Source material Start Marker

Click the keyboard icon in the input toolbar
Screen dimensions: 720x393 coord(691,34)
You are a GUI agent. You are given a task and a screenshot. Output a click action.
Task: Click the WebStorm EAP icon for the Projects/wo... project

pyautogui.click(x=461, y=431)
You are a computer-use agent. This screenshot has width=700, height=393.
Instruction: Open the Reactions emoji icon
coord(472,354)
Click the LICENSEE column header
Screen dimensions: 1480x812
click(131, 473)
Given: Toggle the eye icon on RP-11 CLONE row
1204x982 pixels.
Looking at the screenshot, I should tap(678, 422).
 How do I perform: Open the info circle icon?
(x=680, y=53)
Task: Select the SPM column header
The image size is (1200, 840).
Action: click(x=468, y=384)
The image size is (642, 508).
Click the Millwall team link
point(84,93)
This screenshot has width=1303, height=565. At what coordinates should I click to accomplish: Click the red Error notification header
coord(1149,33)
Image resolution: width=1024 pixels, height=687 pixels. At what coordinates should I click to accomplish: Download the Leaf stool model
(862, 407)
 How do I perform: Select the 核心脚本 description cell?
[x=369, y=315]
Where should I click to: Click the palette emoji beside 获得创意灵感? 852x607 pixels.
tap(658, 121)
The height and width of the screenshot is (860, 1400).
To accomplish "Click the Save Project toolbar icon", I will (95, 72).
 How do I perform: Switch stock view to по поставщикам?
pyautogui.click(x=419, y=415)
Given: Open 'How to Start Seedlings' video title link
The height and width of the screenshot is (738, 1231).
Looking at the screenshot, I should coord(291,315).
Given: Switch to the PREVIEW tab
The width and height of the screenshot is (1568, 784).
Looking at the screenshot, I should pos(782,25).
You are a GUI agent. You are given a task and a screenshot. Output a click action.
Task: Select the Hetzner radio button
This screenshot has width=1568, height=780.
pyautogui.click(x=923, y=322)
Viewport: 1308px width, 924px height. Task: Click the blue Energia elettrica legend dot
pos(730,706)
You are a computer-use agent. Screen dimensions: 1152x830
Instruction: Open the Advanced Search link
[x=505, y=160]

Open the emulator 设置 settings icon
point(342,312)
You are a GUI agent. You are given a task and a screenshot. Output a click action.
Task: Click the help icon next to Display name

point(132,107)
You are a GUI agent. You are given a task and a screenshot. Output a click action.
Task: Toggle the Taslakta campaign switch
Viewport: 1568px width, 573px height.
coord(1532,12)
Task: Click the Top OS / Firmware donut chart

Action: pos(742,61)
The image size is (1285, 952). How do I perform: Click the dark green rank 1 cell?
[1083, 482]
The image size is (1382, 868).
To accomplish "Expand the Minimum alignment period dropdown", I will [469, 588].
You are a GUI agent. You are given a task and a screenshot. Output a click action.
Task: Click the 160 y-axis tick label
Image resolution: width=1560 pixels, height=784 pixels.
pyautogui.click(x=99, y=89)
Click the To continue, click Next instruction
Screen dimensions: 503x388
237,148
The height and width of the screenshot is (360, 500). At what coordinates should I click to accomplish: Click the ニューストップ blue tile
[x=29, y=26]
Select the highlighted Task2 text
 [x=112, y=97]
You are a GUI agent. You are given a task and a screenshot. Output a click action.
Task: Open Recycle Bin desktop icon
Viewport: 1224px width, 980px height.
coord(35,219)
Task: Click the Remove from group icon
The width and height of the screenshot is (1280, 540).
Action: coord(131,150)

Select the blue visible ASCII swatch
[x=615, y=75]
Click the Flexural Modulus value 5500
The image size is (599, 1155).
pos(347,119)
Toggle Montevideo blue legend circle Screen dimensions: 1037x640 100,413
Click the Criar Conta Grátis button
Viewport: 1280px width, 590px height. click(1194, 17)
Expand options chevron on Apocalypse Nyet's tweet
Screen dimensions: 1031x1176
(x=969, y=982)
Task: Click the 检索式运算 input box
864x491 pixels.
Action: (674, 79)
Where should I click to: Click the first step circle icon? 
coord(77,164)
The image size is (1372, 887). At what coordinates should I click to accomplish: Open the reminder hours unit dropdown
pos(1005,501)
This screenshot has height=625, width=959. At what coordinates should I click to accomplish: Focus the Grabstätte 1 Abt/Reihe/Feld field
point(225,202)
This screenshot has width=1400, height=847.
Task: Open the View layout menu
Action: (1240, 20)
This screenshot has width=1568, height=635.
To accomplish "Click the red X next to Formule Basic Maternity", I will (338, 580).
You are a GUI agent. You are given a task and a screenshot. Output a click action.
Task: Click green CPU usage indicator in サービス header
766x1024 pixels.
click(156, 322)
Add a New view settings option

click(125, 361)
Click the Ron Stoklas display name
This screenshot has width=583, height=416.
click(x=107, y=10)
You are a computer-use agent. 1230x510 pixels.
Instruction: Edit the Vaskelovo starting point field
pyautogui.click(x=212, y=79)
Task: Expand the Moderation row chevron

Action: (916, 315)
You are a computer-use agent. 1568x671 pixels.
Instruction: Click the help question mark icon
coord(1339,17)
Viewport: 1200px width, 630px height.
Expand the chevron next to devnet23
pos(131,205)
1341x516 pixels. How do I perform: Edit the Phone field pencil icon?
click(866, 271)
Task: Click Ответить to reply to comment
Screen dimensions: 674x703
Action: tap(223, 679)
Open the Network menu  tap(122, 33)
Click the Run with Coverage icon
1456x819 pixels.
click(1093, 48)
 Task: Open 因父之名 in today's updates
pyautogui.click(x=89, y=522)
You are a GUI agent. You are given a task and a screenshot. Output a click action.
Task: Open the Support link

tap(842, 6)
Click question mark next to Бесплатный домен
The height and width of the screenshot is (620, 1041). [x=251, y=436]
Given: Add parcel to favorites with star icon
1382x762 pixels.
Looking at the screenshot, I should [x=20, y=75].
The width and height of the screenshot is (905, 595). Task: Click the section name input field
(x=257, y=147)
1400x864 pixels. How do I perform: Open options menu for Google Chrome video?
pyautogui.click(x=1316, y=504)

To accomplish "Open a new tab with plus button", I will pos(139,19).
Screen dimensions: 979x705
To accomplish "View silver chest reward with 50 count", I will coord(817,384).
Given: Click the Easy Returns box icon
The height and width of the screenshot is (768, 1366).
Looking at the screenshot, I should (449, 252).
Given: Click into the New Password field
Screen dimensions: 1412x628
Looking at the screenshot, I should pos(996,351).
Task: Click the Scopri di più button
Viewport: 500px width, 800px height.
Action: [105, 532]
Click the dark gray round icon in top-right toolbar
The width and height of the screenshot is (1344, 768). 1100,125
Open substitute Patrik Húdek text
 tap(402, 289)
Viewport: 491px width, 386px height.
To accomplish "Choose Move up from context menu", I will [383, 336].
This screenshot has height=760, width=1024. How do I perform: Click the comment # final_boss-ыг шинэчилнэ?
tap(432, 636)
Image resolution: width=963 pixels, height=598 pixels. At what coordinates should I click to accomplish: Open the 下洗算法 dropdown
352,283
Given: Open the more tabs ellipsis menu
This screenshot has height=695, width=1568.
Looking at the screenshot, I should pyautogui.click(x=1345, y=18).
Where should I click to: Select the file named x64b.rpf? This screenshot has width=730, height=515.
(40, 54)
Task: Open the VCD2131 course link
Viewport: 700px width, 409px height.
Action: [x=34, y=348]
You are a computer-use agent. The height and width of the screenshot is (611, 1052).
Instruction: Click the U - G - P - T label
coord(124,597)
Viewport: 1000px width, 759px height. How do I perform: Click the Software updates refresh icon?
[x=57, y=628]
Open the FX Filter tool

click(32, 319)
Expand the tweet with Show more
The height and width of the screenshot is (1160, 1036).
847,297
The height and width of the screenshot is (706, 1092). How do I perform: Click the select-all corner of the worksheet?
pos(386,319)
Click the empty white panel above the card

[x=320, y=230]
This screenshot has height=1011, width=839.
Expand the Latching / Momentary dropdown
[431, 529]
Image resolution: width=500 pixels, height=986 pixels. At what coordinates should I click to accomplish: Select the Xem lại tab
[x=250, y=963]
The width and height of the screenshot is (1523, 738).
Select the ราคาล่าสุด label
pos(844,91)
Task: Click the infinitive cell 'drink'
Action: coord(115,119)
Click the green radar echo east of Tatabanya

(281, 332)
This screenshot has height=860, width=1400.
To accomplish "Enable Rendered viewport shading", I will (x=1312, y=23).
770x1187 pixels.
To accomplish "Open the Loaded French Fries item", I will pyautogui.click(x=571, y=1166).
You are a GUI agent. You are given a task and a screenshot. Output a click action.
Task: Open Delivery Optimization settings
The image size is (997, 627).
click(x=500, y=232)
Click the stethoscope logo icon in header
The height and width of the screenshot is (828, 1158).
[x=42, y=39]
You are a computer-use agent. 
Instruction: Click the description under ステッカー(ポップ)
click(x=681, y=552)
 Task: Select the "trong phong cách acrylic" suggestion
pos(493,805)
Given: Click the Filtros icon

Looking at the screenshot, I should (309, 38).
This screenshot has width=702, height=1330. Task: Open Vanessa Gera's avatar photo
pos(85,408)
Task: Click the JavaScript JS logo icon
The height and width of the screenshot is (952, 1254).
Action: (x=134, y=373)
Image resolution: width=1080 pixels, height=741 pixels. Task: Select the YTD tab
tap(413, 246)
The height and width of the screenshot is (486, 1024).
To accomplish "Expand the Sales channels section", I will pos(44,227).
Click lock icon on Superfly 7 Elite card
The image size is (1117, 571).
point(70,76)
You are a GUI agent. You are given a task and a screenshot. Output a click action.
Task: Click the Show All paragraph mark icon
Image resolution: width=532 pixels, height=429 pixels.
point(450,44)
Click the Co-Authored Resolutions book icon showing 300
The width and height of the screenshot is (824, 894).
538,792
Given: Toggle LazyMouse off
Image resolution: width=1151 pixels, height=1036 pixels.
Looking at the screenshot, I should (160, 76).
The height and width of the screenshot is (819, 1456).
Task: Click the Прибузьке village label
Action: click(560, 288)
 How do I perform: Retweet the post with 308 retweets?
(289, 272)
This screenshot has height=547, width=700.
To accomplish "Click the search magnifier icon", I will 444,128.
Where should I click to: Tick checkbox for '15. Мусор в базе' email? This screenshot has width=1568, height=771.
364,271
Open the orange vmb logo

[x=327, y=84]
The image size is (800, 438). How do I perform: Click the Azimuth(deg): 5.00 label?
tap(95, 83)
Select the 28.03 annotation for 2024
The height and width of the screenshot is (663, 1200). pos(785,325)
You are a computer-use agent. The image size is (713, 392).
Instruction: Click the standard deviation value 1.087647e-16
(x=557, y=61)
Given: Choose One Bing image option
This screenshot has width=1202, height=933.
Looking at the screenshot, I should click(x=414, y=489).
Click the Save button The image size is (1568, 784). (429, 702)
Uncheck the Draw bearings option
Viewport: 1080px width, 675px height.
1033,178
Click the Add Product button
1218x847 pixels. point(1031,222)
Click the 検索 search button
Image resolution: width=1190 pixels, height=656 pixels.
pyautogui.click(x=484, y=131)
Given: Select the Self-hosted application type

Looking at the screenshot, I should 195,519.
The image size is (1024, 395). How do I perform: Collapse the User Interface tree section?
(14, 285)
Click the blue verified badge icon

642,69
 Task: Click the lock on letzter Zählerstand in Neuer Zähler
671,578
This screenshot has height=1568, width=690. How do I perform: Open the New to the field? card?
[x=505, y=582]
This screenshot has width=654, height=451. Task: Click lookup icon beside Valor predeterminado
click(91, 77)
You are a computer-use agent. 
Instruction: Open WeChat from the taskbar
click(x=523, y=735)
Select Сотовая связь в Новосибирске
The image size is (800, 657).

Source material End Marker

◆ Task directions: Respond with only the number of lines in the records that include the word "will".

◆ Solution for this task: 10